SloCoach allows athletes to uploads videos of themselves performing their sport. Elite-level athletes or coaches then reply with personalized tips based on those videos. Image: SloCoach

At USA Volleyball, CEO Jamie Davis, whose background before the NGB was in business, said he was intrigued when he heard of the service. But he put it up to the people that mattered the most in his organization. “I said, ‘I’m not the person you need to convince, it’s the athletes and the coaches.’” After the athletes and coaches came back with a thumbs up, he said the NGB was in as well.

The concept is simple. Once an aspiring athlete books a coach, they upload a video of themselves practicing a particular technique. The elite athlete or coach then sends back video feedback using the company’s proprietary technology.

“For me, the really good opportunity was to share a way that an NGB is creatively helping their athletes, who we all know struggle financially. With this, they can be their own entrepreneurs.”
—Adam Andrasko, USA Artistic Swimming

The cost of sessions varies by sport and by the prestige or availability of the coach. In the case of artistic swimming, $60–$80 will allow athletes to upload three or four videos of their technique to receive a detailed video response. The elite athletes or coaches get to keep 75 percent of the revenue coming in, which provides a welcome and often hard-to-find source of income for Olympic-level athletes.

“For me, the really good opportunity was to share a way that an NGB is creatively helping their athletes, who we all know struggle financially,” Andrasko said. “With this, they can be their own entrepreneurs.”

Davis saw a similar benefit for his top athletes and coaches. So far, nine have signed up to be teachers with a launch expected in the next few weeks.

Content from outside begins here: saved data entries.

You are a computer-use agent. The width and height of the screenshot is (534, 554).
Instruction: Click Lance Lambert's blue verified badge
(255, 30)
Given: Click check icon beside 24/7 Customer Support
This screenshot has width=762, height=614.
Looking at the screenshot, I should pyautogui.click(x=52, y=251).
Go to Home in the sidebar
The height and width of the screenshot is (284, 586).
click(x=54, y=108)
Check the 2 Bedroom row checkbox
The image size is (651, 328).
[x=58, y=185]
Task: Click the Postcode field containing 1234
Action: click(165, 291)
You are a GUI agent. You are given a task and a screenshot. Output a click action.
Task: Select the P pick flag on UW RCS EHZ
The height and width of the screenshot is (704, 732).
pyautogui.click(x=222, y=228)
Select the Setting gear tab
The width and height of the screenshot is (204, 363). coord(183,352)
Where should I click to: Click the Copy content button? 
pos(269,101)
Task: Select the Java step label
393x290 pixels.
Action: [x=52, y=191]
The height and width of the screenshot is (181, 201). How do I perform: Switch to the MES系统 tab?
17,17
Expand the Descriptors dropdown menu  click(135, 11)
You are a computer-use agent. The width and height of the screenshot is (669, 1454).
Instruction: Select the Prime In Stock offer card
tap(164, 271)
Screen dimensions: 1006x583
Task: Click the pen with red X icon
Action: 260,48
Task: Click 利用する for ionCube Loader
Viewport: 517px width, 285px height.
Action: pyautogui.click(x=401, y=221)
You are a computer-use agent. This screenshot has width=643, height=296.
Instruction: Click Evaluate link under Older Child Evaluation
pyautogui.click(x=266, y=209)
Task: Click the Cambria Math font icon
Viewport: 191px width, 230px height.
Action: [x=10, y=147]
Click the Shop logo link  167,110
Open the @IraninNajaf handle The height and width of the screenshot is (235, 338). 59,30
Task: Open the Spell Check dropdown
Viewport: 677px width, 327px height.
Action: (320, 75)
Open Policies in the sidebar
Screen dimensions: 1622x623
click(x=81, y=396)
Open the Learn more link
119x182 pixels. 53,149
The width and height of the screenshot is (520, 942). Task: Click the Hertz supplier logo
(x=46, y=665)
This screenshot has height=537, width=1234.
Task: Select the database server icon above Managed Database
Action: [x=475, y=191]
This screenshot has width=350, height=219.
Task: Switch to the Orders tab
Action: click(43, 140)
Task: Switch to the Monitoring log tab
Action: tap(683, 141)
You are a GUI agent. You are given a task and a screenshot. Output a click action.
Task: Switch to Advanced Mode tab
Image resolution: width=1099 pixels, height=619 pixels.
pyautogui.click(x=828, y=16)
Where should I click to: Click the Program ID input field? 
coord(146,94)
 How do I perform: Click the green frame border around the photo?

But the added benefit of the program, he said, is that it could serve as a development tool for the sport itself.

“I think it’s a wonderful way for our members and for non-members too, for anyone, who wants to book a session to have an opportunity to be trained by the best players in the country, our Olympians,” he said. “It’s pretty amazing. And I think it’ll be great for the overall sport as well because it will be providing skill-based lessons.”

Adjusting to the Market

For Jecks, the program had to make adjustments before entering the U.S. market, something he learned at his last venture at Naked Wines. But the plan is to expand to other national governing bodies and other sports organizations outside the Olympic and Paralympic movement.

“At the moment we’re taking a considered approach into the market and that will follow with a quick expansion to as many NGBs as we can provide a good proposition to,” he said.

A new version of the product that will launch soon will provide live feedback, with the chance for other aspiring athletes to listen in to a particular session even if they aren’t the ones specifically being critiqued.

Andrasko said he’s interested to see how the technology can keep his members engaged in the sport as well as with his national team. But the fact his elite athletes can benefit from the program was a plus as well.

“I’m providing an exciting opportunity for our membership to better engage with our national team and have this exciting experience,” he said. “And for our athletes, I’m giving them the ability to be their own entrepreneurs.”

Jecks agreed and said NGBs and other sports organizations could benefit in multiple ways. He added the program isn’t designed to replace permanent coaches that aspiring athletes already have. Rather, it’s aimed at complementing that work.

“Not only is it a way for (elite) athletes to put earning under their control in the thing they’ve dedicated their life to, but it’s a powerful engagement tool for bringing an audience into the sport,” he said. “That’s the part where the NGBs get a double hit. It’s a great way to monetize your athletes and put that pressure of monetization off an NGB into an athlete’s hands, but it’s a great way to keep their audience engaged.”